» Items stored from a collection:
──────────────────────────────
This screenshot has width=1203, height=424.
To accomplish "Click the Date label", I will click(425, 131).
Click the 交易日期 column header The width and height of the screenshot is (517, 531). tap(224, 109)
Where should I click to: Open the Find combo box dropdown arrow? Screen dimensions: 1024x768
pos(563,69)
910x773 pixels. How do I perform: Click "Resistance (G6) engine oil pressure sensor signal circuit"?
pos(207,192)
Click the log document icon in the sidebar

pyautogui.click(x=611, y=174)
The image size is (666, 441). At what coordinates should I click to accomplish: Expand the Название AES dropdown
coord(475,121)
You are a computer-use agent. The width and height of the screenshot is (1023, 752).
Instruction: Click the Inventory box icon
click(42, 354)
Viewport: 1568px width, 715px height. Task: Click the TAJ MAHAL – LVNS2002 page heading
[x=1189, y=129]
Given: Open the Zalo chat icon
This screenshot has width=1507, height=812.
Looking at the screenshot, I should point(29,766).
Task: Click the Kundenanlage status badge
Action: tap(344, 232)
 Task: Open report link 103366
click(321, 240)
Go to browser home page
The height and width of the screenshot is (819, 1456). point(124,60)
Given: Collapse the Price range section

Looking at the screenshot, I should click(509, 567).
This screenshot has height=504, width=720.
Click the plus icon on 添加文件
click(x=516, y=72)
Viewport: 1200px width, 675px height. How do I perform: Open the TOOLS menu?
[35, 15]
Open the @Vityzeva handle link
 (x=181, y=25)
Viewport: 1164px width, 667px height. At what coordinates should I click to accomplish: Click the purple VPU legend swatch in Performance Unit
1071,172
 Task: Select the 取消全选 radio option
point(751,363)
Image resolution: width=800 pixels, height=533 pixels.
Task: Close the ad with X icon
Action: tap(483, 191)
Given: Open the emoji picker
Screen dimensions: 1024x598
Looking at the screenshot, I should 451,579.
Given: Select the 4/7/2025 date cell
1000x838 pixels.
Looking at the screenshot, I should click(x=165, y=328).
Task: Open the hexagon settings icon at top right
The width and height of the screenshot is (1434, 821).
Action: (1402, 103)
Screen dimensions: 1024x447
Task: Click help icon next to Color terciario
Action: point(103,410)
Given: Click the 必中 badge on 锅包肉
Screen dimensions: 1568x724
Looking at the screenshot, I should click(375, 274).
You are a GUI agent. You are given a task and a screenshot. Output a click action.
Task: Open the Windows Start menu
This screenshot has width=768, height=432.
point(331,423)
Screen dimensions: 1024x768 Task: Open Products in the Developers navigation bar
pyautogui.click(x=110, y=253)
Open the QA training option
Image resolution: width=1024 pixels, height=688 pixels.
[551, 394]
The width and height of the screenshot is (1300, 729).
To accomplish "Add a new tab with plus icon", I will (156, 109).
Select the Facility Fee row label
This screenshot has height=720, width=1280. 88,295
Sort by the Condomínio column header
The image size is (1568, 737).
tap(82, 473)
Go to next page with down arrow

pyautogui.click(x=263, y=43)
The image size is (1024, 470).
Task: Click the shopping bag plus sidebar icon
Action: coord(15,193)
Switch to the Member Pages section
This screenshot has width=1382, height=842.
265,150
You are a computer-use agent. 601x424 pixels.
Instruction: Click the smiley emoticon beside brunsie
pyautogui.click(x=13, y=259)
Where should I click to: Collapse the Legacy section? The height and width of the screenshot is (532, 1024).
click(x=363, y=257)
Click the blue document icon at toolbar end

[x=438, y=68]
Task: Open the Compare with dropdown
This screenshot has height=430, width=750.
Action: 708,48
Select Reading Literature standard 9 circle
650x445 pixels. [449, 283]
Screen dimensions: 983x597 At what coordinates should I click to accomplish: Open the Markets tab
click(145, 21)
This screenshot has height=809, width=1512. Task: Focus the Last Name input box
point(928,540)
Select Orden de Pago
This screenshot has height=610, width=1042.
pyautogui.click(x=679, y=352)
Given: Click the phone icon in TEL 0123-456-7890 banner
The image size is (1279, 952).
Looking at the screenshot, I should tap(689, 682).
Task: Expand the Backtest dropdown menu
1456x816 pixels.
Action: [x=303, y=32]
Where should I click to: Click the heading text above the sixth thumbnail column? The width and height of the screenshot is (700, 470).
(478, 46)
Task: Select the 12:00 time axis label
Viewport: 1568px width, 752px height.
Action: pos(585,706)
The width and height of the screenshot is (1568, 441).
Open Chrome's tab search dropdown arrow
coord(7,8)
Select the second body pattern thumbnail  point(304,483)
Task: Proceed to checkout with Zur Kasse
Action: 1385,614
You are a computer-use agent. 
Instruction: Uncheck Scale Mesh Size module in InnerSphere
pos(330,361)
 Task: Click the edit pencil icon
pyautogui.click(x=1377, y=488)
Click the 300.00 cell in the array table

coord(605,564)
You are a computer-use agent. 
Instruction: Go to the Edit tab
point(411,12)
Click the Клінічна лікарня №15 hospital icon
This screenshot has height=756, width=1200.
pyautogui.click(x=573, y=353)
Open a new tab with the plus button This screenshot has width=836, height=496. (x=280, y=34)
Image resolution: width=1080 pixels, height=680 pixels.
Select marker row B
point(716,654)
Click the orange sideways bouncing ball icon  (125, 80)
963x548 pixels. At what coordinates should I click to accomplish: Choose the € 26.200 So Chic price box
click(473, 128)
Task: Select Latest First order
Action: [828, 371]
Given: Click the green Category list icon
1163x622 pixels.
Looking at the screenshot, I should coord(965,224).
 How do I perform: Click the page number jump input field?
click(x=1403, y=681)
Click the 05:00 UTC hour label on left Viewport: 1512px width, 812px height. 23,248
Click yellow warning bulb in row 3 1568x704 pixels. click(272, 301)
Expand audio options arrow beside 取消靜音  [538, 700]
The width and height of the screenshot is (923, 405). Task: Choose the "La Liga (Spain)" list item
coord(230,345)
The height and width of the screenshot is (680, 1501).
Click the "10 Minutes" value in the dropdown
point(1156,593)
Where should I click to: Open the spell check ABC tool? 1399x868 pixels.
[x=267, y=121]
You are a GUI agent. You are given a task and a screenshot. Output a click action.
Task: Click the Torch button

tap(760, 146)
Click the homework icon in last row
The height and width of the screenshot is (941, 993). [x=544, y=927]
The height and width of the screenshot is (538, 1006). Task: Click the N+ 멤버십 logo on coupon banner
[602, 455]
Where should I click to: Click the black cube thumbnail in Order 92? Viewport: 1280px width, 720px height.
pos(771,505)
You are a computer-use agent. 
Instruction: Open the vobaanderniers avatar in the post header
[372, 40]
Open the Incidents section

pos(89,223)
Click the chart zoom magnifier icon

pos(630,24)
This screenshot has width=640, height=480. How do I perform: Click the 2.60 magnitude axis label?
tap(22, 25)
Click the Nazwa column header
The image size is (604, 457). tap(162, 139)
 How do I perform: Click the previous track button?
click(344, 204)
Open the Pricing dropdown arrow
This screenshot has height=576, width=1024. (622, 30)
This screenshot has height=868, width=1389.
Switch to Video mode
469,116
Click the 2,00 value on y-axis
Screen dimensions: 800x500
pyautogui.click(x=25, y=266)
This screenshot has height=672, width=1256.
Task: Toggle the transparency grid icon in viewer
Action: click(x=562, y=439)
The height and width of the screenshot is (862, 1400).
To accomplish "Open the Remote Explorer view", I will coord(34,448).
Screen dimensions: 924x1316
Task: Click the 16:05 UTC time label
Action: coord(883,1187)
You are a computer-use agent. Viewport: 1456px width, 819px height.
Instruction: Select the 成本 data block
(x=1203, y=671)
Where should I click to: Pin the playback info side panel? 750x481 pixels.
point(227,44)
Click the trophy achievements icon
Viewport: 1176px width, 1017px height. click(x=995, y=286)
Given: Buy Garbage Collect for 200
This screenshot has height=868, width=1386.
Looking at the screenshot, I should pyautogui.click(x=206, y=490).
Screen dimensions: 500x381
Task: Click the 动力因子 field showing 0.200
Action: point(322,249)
──────────────────────────────
Please write out every one of the entries above word for word, with no changes.

This screenshot has width=1203, height=424.
To accomplish "Click the Date label", I will click(425, 131).
Click the 交易日期 column header The width and height of the screenshot is (517, 531). tap(224, 109)
Where should I click to: Open the Find combo box dropdown arrow? Screen dimensions: 1024x768
pos(563,69)
910x773 pixels. How do I perform: Click "Resistance (G6) engine oil pressure sensor signal circuit"?
pos(207,192)
Click the log document icon in the sidebar

pyautogui.click(x=611, y=174)
The image size is (666, 441). At what coordinates should I click to accomplish: Expand the Название AES dropdown
coord(475,121)
You are a computer-use agent. The width and height of the screenshot is (1023, 752).
Instruction: Click the Inventory box icon
click(42, 354)
Viewport: 1568px width, 715px height. Task: Click the TAJ MAHAL – LVNS2002 page heading
[x=1189, y=129]
Given: Open the Zalo chat icon
This screenshot has width=1507, height=812.
Looking at the screenshot, I should point(29,766).
Task: Click the Kundenanlage status badge
Action: tap(344, 232)
 Task: Open report link 103366
click(321, 240)
Go to browser home page
The height and width of the screenshot is (819, 1456). point(124,60)
Given: Collapse the Price range section

Looking at the screenshot, I should click(509, 567).
This screenshot has height=504, width=720.
Click the plus icon on 添加文件
click(x=516, y=72)
Viewport: 1200px width, 675px height. How do I perform: Open the TOOLS menu?
[35, 15]
Open the @Vityzeva handle link
 (x=181, y=25)
Viewport: 1164px width, 667px height. At what coordinates should I click to accomplish: Click the purple VPU legend swatch in Performance Unit
1071,172
 Task: Select the 取消全选 radio option
point(751,363)
Image resolution: width=800 pixels, height=533 pixels.
Task: Close the ad with X icon
Action: tap(483, 191)
Given: Open the emoji picker
Screen dimensions: 1024x598
Looking at the screenshot, I should 451,579.
Given: Select the 4/7/2025 date cell
1000x838 pixels.
Looking at the screenshot, I should click(x=165, y=328).
Task: Open the hexagon settings icon at top right
The width and height of the screenshot is (1434, 821).
Action: (1402, 103)
Screen dimensions: 1024x447
Task: Click help icon next to Color terciario
Action: point(103,410)
Given: Click the 必中 badge on 锅包肉
Screen dimensions: 1568x724
Looking at the screenshot, I should click(375, 274).
You are a GUI agent. You are given a task and a screenshot. Output a click action.
Task: Open the Windows Start menu
This screenshot has width=768, height=432.
point(331,423)
Screen dimensions: 1024x768 Task: Open Products in the Developers navigation bar
pyautogui.click(x=110, y=253)
Open the QA training option
Image resolution: width=1024 pixels, height=688 pixels.
[551, 394]
The width and height of the screenshot is (1300, 729).
To accomplish "Add a new tab with plus icon", I will (156, 109).
Select the Facility Fee row label
This screenshot has height=720, width=1280. 88,295
Sort by the Condomínio column header
The image size is (1568, 737).
tap(82, 473)
Go to next page with down arrow

pyautogui.click(x=263, y=43)
The image size is (1024, 470).
Task: Click the shopping bag plus sidebar icon
Action: coord(15,193)
Switch to the Member Pages section
This screenshot has width=1382, height=842.
265,150
You are a computer-use agent. 601x424 pixels.
Instruction: Click the smiley emoticon beside brunsie
pyautogui.click(x=13, y=259)
Where should I click to: Collapse the Legacy section? The height and width of the screenshot is (532, 1024).
click(x=363, y=257)
Click the blue document icon at toolbar end

[x=438, y=68]
Task: Open the Compare with dropdown
This screenshot has height=430, width=750.
Action: 708,48
Select Reading Literature standard 9 circle
650x445 pixels. [449, 283]
Screen dimensions: 983x597 At what coordinates should I click to accomplish: Open the Markets tab
click(145, 21)
This screenshot has height=809, width=1512. Task: Focus the Last Name input box
point(928,540)
Select Orden de Pago
This screenshot has height=610, width=1042.
pyautogui.click(x=679, y=352)
Given: Click the phone icon in TEL 0123-456-7890 banner
The image size is (1279, 952).
Looking at the screenshot, I should tap(689, 682).
Task: Expand the Backtest dropdown menu
1456x816 pixels.
Action: [x=303, y=32]
Where should I click to: Click the heading text above the sixth thumbnail column? The width and height of the screenshot is (700, 470).
(478, 46)
Task: Select the 12:00 time axis label
Viewport: 1568px width, 752px height.
Action: pos(585,706)
The width and height of the screenshot is (1568, 441).
Open Chrome's tab search dropdown arrow
coord(7,8)
Select the second body pattern thumbnail  point(304,483)
Task: Proceed to checkout with Zur Kasse
Action: 1385,614
You are a computer-use agent. 
Instruction: Uncheck Scale Mesh Size module in InnerSphere
pos(330,361)
 Task: Click the edit pencil icon
pyautogui.click(x=1377, y=488)
Click the 300.00 cell in the array table

coord(605,564)
You are a computer-use agent. 
Instruction: Go to the Edit tab
point(411,12)
Click the Клінічна лікарня №15 hospital icon
This screenshot has height=756, width=1200.
pyautogui.click(x=573, y=353)
Open a new tab with the plus button This screenshot has width=836, height=496. (x=280, y=34)
Image resolution: width=1080 pixels, height=680 pixels.
Select marker row B
point(716,654)
Click the orange sideways bouncing ball icon  (125, 80)
963x548 pixels. At what coordinates should I click to accomplish: Choose the € 26.200 So Chic price box
click(473, 128)
Task: Select Latest First order
Action: [828, 371]
Given: Click the green Category list icon
1163x622 pixels.
Looking at the screenshot, I should coord(965,224).
 How do I perform: Click the page number jump input field?
click(x=1403, y=681)
Click the 05:00 UTC hour label on left Viewport: 1512px width, 812px height. 23,248
Click yellow warning bulb in row 3 1568x704 pixels. click(272, 301)
Expand audio options arrow beside 取消靜音  [538, 700]
The width and height of the screenshot is (923, 405). Task: Choose the "La Liga (Spain)" list item
coord(230,345)
The height and width of the screenshot is (680, 1501).
Click the "10 Minutes" value in the dropdown
point(1156,593)
Where should I click to: Open the spell check ABC tool? 1399x868 pixels.
[x=267, y=121]
You are a GUI agent. You are given a task and a screenshot. Output a click action.
Task: Click the Torch button

tap(760, 146)
Click the homework icon in last row
The height and width of the screenshot is (941, 993). [x=544, y=927]
The height and width of the screenshot is (538, 1006). Task: Click the N+ 멤버십 logo on coupon banner
[602, 455]
Where should I click to: Click the black cube thumbnail in Order 92? Viewport: 1280px width, 720px height.
pos(771,505)
You are a computer-use agent. 
Instruction: Open the vobaanderniers avatar in the post header
[372, 40]
Open the Incidents section

pos(89,223)
Click the chart zoom magnifier icon

pos(630,24)
This screenshot has width=640, height=480. How do I perform: Click the 2.60 magnitude axis label?
tap(22, 25)
Click the Nazwa column header
The image size is (604, 457). tap(162, 139)
 How do I perform: Click the previous track button?
click(344, 204)
Open the Pricing dropdown arrow
This screenshot has height=576, width=1024. (622, 30)
This screenshot has height=868, width=1389.
Switch to Video mode
469,116
Click the 2,00 value on y-axis
Screen dimensions: 800x500
pyautogui.click(x=25, y=266)
This screenshot has height=672, width=1256.
Task: Toggle the transparency grid icon in viewer
Action: click(x=562, y=439)
The height and width of the screenshot is (862, 1400).
To accomplish "Open the Remote Explorer view", I will coord(34,448).
Screen dimensions: 924x1316
Task: Click the 16:05 UTC time label
Action: coord(883,1187)
You are a computer-use agent. Viewport: 1456px width, 819px height.
Instruction: Select the 成本 data block
(x=1203, y=671)
Where should I click to: Pin the playback info side panel? 750x481 pixels.
point(227,44)
Click the trophy achievements icon
Viewport: 1176px width, 1017px height. click(x=995, y=286)
Given: Buy Garbage Collect for 200
This screenshot has height=868, width=1386.
Looking at the screenshot, I should pyautogui.click(x=206, y=490).
Screen dimensions: 500x381
Task: Click the 动力因子 field showing 0.200
Action: point(322,249)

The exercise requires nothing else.